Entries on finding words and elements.
◆ ◆ ◆ ◆

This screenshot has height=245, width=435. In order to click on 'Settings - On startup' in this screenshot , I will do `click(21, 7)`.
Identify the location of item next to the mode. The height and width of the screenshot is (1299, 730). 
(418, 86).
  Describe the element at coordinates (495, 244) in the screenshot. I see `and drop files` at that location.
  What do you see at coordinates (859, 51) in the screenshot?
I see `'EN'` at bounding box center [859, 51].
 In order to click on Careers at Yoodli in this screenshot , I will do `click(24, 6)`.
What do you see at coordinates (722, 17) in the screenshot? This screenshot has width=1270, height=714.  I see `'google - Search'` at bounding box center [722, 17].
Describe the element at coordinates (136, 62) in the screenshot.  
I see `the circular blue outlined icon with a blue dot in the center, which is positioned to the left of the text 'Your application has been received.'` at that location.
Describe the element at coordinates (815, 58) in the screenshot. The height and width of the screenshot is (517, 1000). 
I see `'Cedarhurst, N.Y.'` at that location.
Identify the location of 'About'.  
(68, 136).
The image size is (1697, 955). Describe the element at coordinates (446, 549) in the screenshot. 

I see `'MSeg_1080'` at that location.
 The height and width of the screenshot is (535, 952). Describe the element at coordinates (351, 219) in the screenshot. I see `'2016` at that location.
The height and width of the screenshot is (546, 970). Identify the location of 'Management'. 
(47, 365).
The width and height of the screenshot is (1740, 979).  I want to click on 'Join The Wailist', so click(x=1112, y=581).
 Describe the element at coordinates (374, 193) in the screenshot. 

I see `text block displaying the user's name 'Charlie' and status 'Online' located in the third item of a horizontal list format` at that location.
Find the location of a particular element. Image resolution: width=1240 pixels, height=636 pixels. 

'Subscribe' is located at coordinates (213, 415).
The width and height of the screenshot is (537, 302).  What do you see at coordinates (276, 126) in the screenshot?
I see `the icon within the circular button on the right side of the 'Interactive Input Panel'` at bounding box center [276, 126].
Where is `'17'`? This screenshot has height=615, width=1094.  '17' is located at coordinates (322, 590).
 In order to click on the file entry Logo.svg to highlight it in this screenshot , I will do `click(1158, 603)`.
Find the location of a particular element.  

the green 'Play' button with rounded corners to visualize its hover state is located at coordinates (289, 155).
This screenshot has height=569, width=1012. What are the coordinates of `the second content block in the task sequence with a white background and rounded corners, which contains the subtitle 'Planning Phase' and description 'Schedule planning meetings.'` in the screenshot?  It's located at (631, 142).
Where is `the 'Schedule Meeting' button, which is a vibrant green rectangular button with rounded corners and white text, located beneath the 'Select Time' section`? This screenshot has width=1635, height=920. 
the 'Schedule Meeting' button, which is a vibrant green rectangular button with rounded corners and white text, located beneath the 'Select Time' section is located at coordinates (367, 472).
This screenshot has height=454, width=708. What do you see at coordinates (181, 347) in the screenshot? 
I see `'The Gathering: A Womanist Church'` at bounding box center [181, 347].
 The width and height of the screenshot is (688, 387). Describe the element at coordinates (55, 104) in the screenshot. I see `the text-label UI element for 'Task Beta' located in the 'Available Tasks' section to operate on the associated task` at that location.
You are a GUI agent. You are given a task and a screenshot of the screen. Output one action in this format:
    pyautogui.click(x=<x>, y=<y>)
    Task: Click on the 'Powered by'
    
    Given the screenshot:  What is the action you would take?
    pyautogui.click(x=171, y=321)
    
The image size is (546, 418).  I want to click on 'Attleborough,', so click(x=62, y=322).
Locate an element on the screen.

◆ ◆ ◆ ◆

Stated task. Arrange the lines starting at the one with "Identify the location of 'About'." and ending at the one with "The height and width of the screenshot is (535, 952)." as a JSON list of strings, one string per line, with blank lines left out.

Task answer.
[
  "Identify the location of 'About'.  ",
  "(68, 136).",
  "The image size is (1697, 955). Describe the element at coordinates (446, 549) in the screenshot. ",
  "I see `'MSeg_1080'` at that location.",
  " The height and width of the screenshot is (535, 952). Describe the element at coordinates (351, 219) in the screenshot. I see `'2016` at that location."
]